BY George E. Condon Jr.
Copley News Service

 WASHINGTON  Public opinion for and against President Bush is so hardened that his sudden decision to spare one of his most trusted advisers from prison might not hurt him politically. But the commutation of I. Lewis "Scooter" Libby's sentence could linger as yet one more issue on which Republican presidential candidates will be forced to run away from Bush's record.

Those candidates must embrace the action today to align themselves with the conservative activists whose votes and dollars fuel primary races. But tomorrow - when one of them wins the nomination and must compete for independent voters in the general election - they must temper that enthusiasm for a move the electorate said it did not want.

Their greatest hope is that a public planning its holiday beach outings, monitoring pennant races and fretting over terrorist threats is paying little attention to the fate of Libby, a man so highly regarded in this White House that he held top-level jobs advising both the president and Vice President Dick Cheney.

"The media is hyperventilating but that's about all," said Sherry Bebitch Jeffe, a respected political analyst at the University of Southern California. "This is the week of July 4th. People have other things on their agenda."

That probably is true of average voters for whom the Libby drama never rose to the level of other issues such as the Iraq war, terrorism, or even the controversies at the Justice Department. But activists on both sides are more than paying attention. They are deeply involved and closely watching the presidential candidates of both parties for their reactions.

Jeffe said Bush may even move up slightly in the polls just because conservatives who were angry at him over his support for immigration reform might be won back by his decision to commute Libby's sentence.

"It may be that this is what is needed to re-energize the conservative base. If he had not done anything for Libby, they might have just walked. Now, maybe some of those conservatives will come back at least for a week or two."

Some conservatives were not mollified by the commutation, though, and angrily complained that Bush should have gone further and granted a full pardon to Libby.

Wesley Pruden, the conservative editor of the Washington Times on Tuesday mocked Bush's action as a "halfway measure," adding that Bush had ignored "the first rule of politicians and philandering husbands: If you're going to be hanged for stealing a goat, you might as well take a sheep."

Liberals were, not surprisingly, also angry at the commutation, seeing it as further proof of what they already believed - that this White House sees itself as not bound by any rules.

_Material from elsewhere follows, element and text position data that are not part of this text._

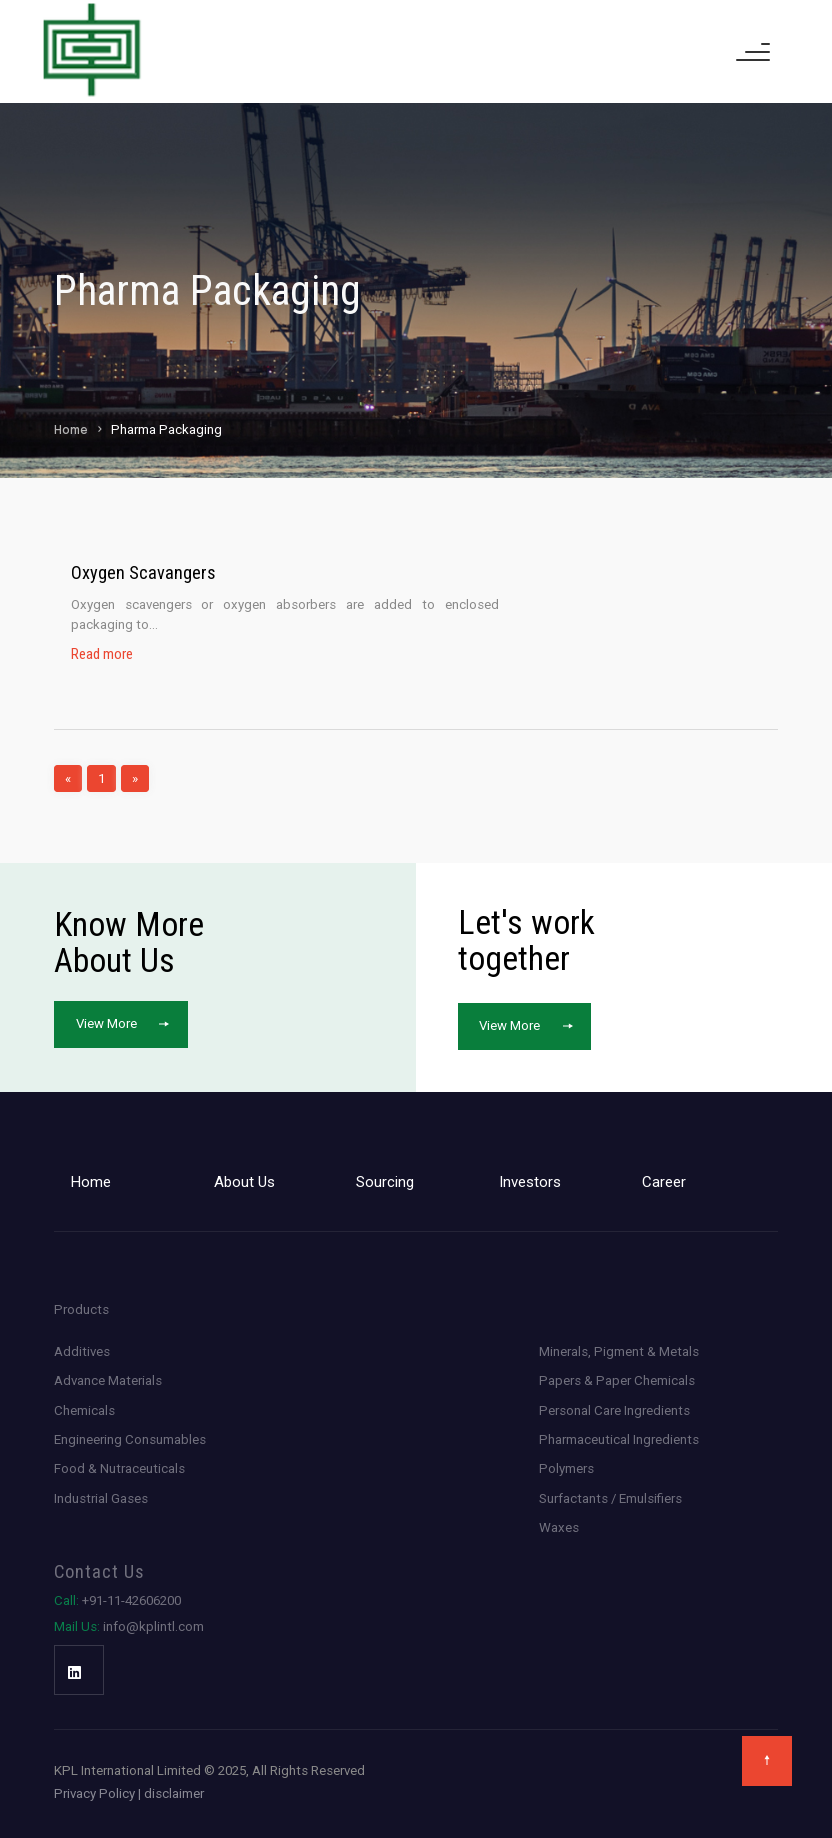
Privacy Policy (94, 1793)
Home (71, 430)
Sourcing (385, 1182)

"It's going to harden both sides," said independent pollster John Zogby. "This is one of those issues where one side is from Neptune and the other side is from Pluto. But I don't think there will be a crossover impact or will have much of an impact on undecideds."

Thomas Mann, a political scholar at the Brookings Institution, said he sees little movement in public opinion.

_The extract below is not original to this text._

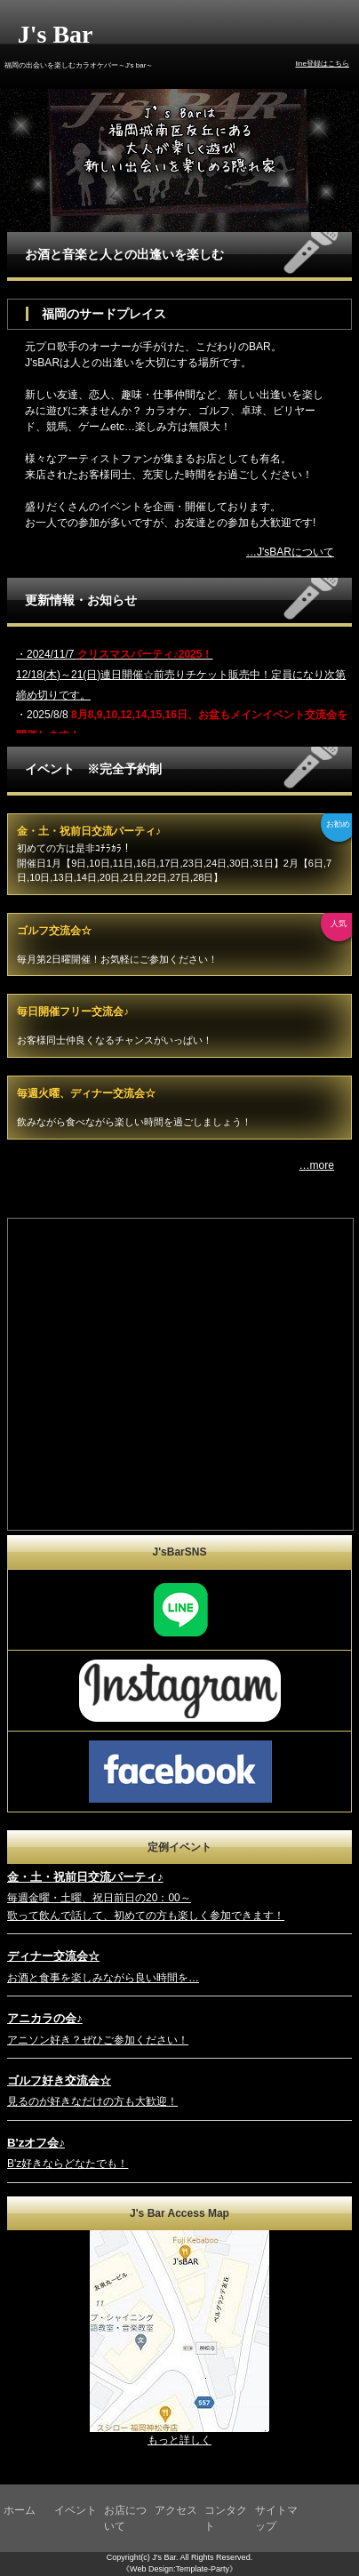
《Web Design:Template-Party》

"This will reinforce the view of most independents and almost all Democrats that this administration operates above the rules that govern others, making any comeback by Bush even more unlikely than it already is. It will also hearten many activist conservative Republicans dismayed by the president's position on immigration and discouraged by the floundering war in Iraq."

But with Bush very much in early lame duck doldrums, the impact on the presidential candidates is more intriguing. The Republican aspirants Tuesday seemed excessively cautious, praising the commutation but then changing the subject quickly. They displayed little relish for spending their valuable time defending a felon convicted of abusing his high office and lying to the FBI and even less enthusiasm for talking about why the party of "law and order" wants to ignore a jury's decision to protect a friend.

Nor is the issue a completely safe one for the leading Democratic presidential contender. New York Sen. Hillary Rodham Clinton joined the other candidates in attacking the commutation as "one more example" of the administration thinking "it is above the rule of law." But the issue brought up bad memories for Clinton, who immediately was forced to defend the controversial pardons issued by her husband, President Bill Clinton, on his final day in office.

Those 140 pardons, she told the Associated Press, were simply routine. They were not, she insisted, like the Libby commutation, which she called "clearly an effort to protect the White House."